Info responds by saying she “supports” their right to say what they want, and goes so far as to add that in tragedies, humor is one viable option. She then adds, that personally, she doesn’t want to “deal with [the disaster] that way.”

Jones quickly responds by saying in so many words, “Who asked you for your opinion.”

What then ensues is about three minutes of Jones berating Info, telling her that she shouldn’t always voice her opinion; yelling about how she should leave the show if she disagrees with what they are doing; and that she feels superior because she is “Asian.”

Info attempts to reason with Jones, but is drowned out by Jones’ moronic tirade.

Although I feel that Info handled the exchange as the consummate diplomat, I couldn’t help but find myself wishing I had been in Miss Info’s shoes for just two minutes.

But I can’t, so all I can do is write.

Miss Jones, you raggedy-ass racist, ignorant, no-talent b@#@h!

What you and your team have done is the lowest form of filth in the universe. You have made a mockery out of a tragedy and sold it for your own gain. You’ve also disrespected the constitution, Asians around the world, hip-hop, your family and friends, everyone affected by the tragedy; and you’ve also done a disservice to African Americans around the country by spouting your mouth off like the bigot you are.

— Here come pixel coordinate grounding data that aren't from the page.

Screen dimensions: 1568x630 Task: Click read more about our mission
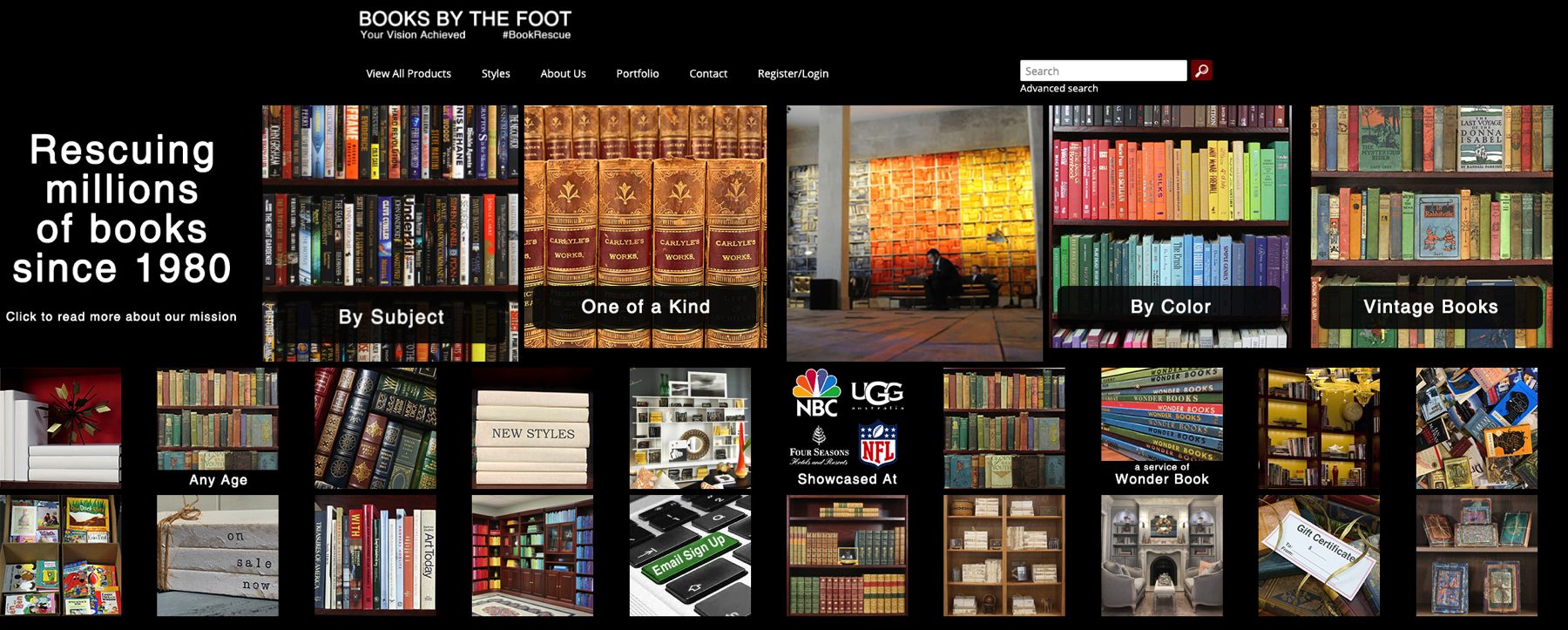(121, 316)
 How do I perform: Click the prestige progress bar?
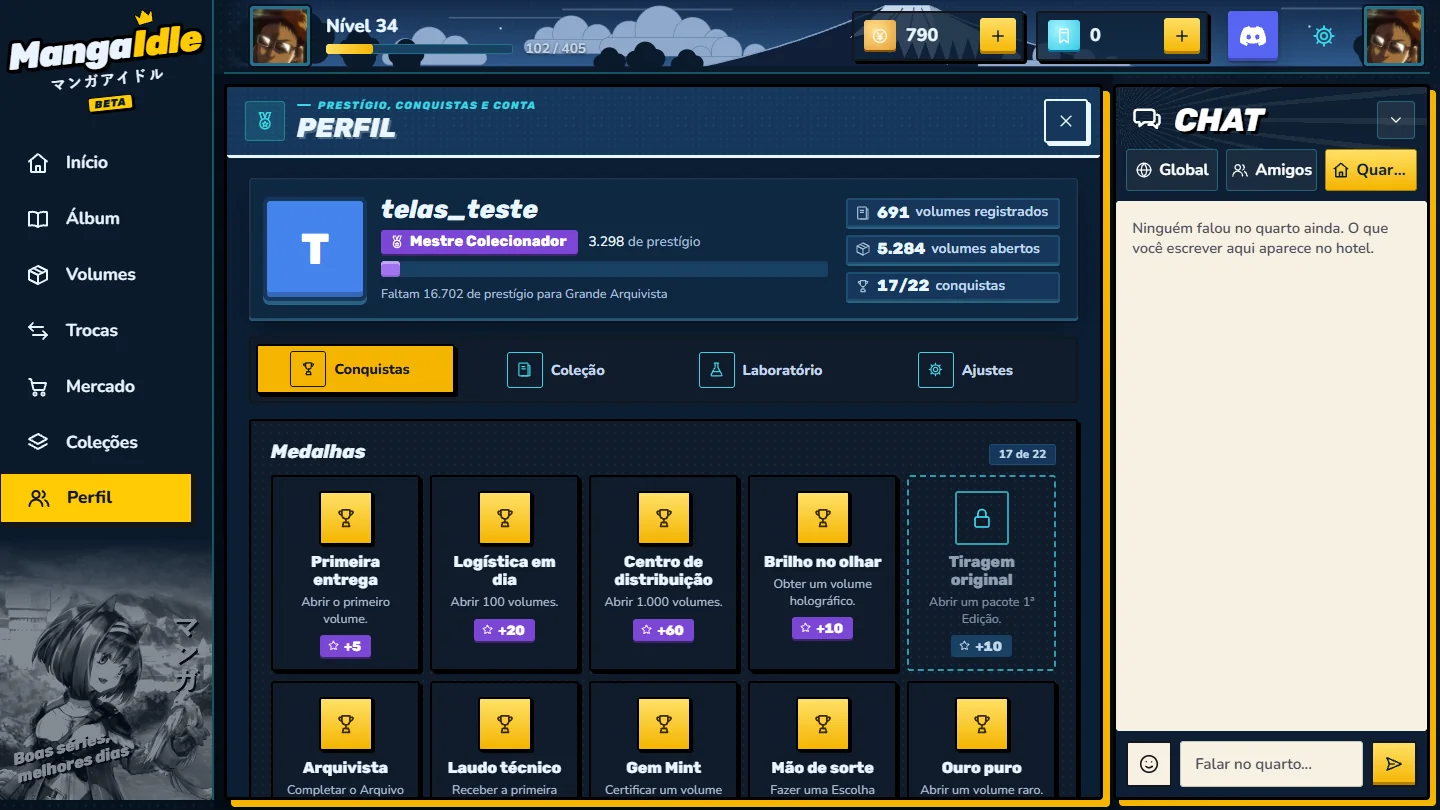click(x=604, y=269)
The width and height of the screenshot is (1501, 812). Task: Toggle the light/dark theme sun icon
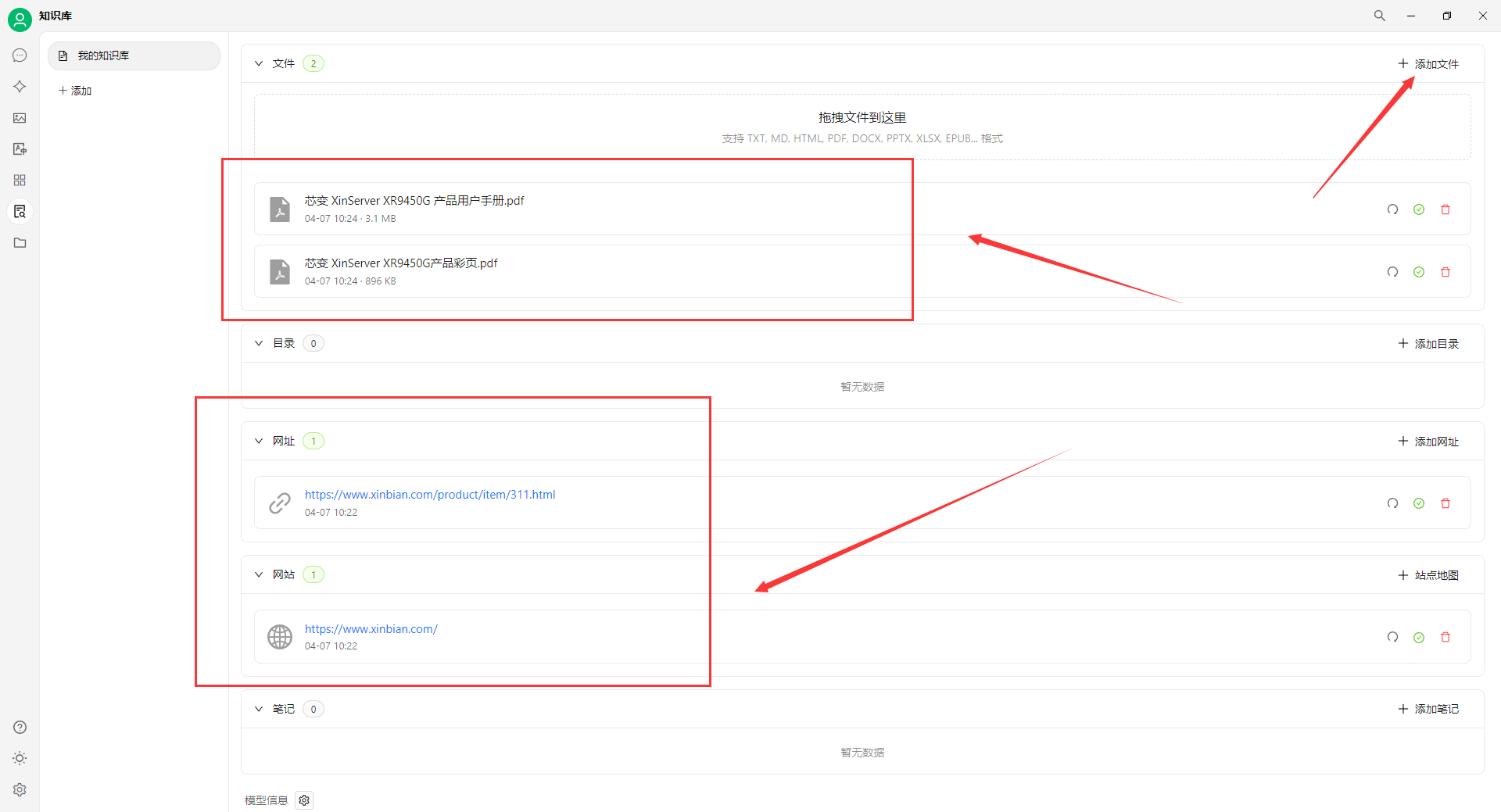click(20, 758)
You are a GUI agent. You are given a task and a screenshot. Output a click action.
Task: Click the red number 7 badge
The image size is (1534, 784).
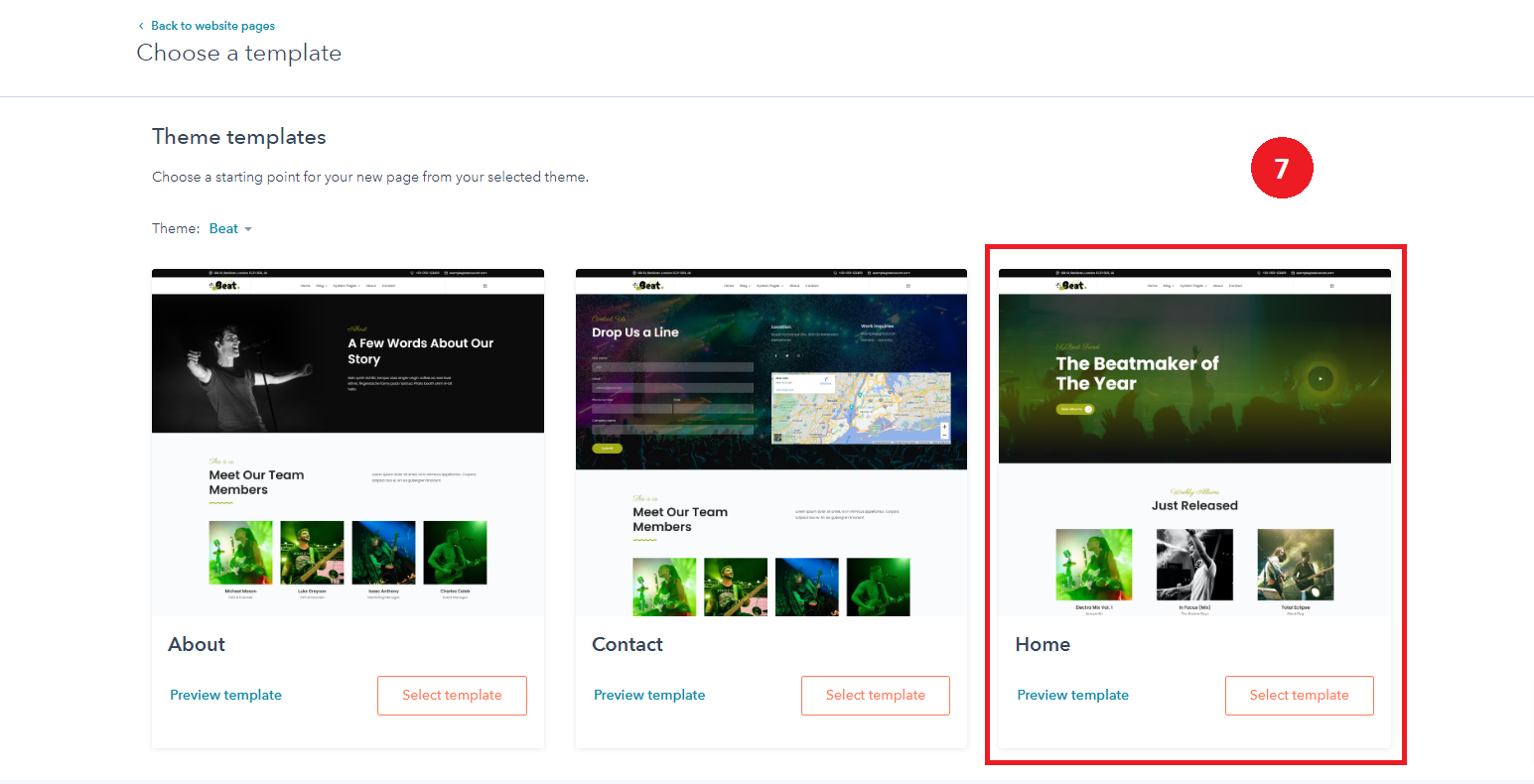click(x=1281, y=169)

Now I know why I never heard about you or your “players” until you stuck your foot in your mouth. Its because you are nothing other than a no talent, loud-mouth jockey who would be forgotten two minutes after you leave the mic if it weren’t for the fact that people are going to remember you for your ignorance.

And Lynn - if you want to get a gun and shoot some Asians, you better make out a will you fat bastard because your eyes would be closed before you could say “chinaman.”

F- Miss Jones! F- the morning show players! And f- Hot 97!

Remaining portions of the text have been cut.